Although loose, the timetable for next year settled during 11 hours of talks at a Brussels summit should eventually pave the way for ailing banks to receive cash directly from Europe’s bailout funds.
The 27 EU leaders set themselves “the objective of agreeing on the legislative framework by 1 January 2013,” a statement said.
Work on actually setting up the body would take place “in the course of 2013,” it added.
German Chancellor Angela Merkel called the timetable “very ambitious,” even as French President Francois Hollande pushed for quick implementation. She said the EU needed “quality before speed” and a watchdog “worthy of the name.”
European Commission President Jose Manuel Barroso said European Central Bank (ECB) President Mario Draghi had told leaders a “reasonable” estimate for implementation would be “less than one year, but certainly more than one or two months.”
“I can’t give you a precise date,” EU President Herman Van Rompuy conceded when pushed during an early-hours press conference.

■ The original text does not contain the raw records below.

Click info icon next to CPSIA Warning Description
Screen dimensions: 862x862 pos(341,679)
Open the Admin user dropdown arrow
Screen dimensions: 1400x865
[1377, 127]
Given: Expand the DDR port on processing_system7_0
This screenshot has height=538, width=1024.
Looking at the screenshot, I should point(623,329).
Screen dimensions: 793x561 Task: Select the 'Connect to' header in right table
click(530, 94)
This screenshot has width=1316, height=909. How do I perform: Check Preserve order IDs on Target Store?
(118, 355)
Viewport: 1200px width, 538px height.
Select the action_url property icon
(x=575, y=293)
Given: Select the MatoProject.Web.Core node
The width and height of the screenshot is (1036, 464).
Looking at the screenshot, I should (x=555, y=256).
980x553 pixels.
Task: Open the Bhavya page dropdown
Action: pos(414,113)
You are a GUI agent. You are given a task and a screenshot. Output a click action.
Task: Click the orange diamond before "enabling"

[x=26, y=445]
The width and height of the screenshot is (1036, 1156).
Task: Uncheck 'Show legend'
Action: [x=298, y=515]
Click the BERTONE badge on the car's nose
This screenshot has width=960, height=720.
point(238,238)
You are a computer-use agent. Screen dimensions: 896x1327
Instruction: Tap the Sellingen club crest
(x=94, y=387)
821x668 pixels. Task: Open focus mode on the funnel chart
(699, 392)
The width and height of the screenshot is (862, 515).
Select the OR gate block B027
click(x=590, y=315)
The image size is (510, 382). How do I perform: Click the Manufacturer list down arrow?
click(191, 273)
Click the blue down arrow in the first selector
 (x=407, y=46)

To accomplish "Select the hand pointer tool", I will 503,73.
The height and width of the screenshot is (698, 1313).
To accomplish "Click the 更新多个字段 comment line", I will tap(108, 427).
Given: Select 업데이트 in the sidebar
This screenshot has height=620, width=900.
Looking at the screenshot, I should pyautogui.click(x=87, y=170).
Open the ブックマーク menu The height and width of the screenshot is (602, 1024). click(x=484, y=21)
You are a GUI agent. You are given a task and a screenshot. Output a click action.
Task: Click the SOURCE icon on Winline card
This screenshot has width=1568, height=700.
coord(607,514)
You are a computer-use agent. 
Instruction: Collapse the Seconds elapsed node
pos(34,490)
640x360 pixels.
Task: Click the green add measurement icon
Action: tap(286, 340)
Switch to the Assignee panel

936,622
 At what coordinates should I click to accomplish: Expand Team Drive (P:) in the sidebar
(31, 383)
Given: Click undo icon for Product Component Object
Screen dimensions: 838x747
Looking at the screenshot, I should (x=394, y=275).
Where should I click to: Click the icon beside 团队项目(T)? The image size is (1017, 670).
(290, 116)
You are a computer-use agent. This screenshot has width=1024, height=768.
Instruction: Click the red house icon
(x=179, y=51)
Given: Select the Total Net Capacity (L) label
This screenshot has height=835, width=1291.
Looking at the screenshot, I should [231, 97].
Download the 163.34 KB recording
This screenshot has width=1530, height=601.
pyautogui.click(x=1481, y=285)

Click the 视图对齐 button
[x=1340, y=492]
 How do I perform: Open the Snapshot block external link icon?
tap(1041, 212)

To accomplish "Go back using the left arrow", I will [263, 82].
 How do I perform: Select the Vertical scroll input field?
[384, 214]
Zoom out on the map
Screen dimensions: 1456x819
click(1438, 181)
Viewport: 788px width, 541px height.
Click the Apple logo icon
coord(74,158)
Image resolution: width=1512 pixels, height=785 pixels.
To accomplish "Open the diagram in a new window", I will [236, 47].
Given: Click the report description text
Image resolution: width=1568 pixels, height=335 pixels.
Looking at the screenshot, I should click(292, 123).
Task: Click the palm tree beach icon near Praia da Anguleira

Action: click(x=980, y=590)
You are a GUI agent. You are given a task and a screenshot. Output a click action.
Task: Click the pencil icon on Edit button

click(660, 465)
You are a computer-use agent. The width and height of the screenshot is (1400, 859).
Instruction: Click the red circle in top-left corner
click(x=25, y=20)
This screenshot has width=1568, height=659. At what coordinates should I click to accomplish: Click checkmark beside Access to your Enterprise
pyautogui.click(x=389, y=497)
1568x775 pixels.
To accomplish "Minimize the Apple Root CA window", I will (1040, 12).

Finance ministers, next scheduled to meet on Nov. 12, would take up the issue, he said.
Expectations that the new body could begin work from the start of the new year slipped amid discord between Europe’s two powerhouses, one European official saying that even in the “fastest scenario,” it would be “summer 2013.”
A French government source said the ECB would only supervise all 6,000 eurozone banks “from the beginning of 2014.”
The basic idea remains that in future struggling banks in debt-wracked countries that pose a danger to Europe’s financial system could be recapitalized directly from EU bailout funds.